» **TASK DESCRIPTION**: Render the data below as a numbered list with one line per item. Skip blank lines and leave out the pictures.

» **GIVEN ENTRIES**:
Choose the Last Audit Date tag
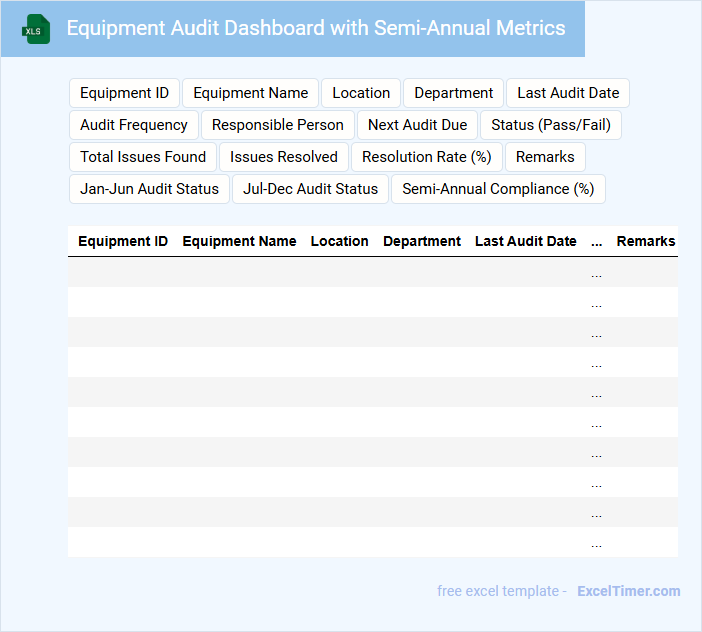Image resolution: width=702 pixels, height=632 pixels. click(x=567, y=93)
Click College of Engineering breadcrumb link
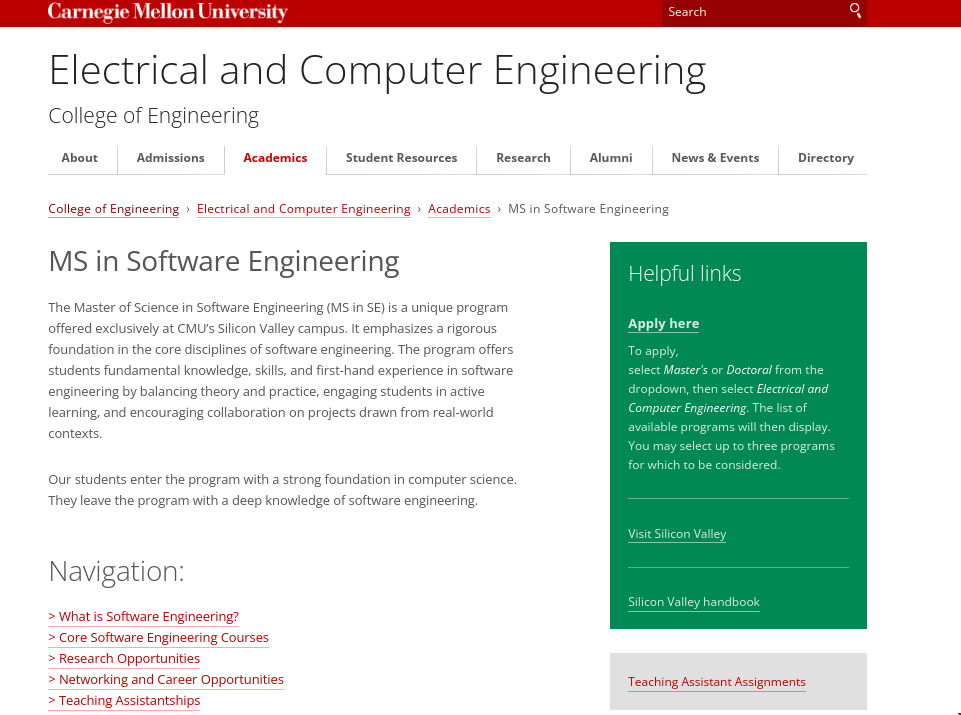This screenshot has height=715, width=961. [114, 209]
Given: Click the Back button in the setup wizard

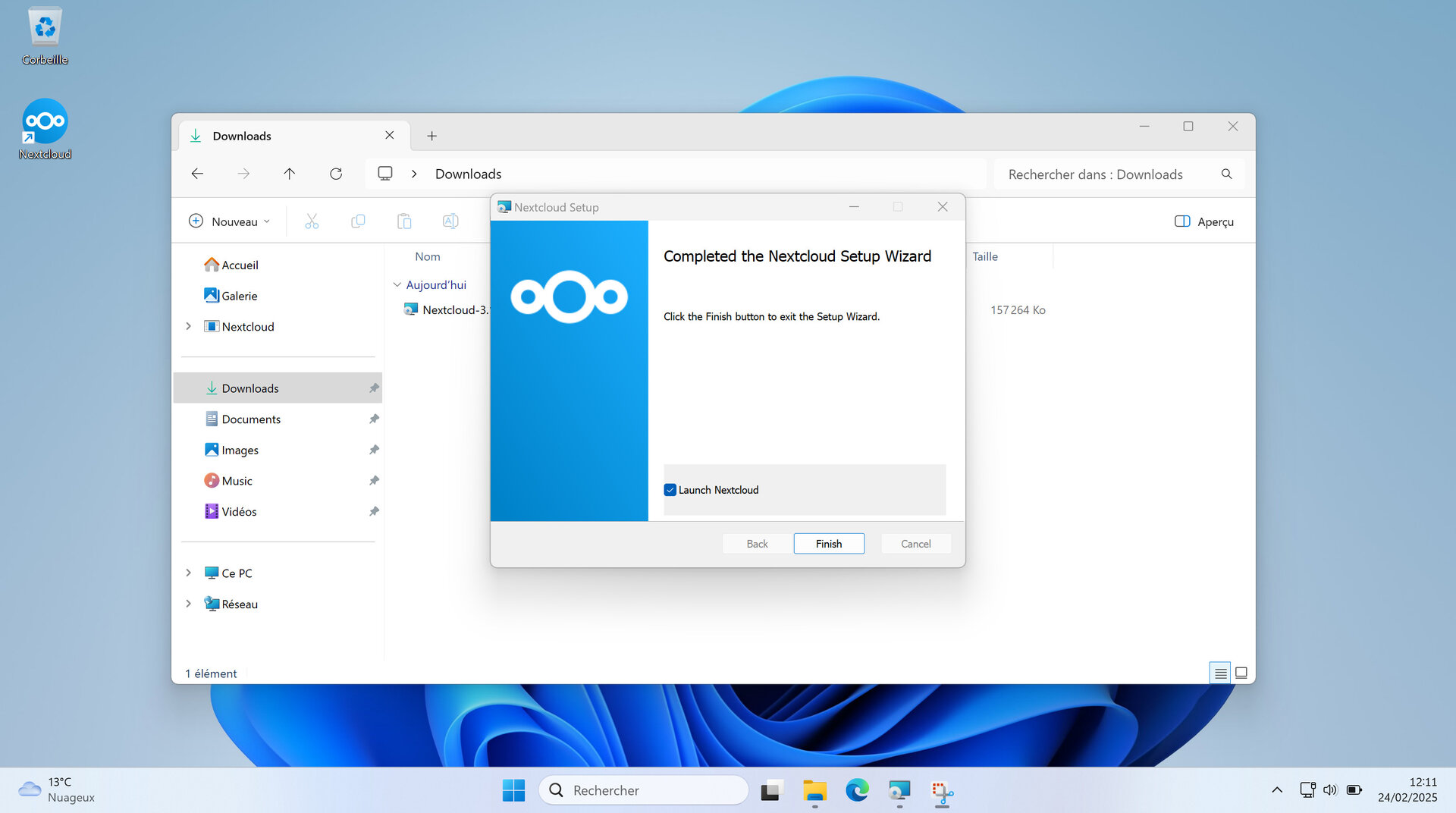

» **CORRECT ANSWER**:
1. Choose the Last Audit Date tag
2. Image resolution: width=702 pixels, height=632 pixels. click(x=567, y=93)
3. Click College of Engineering breadcrumb link
4. This screenshot has height=715, width=961. [114, 209]
5. Given: Click the Back button in the setup wizard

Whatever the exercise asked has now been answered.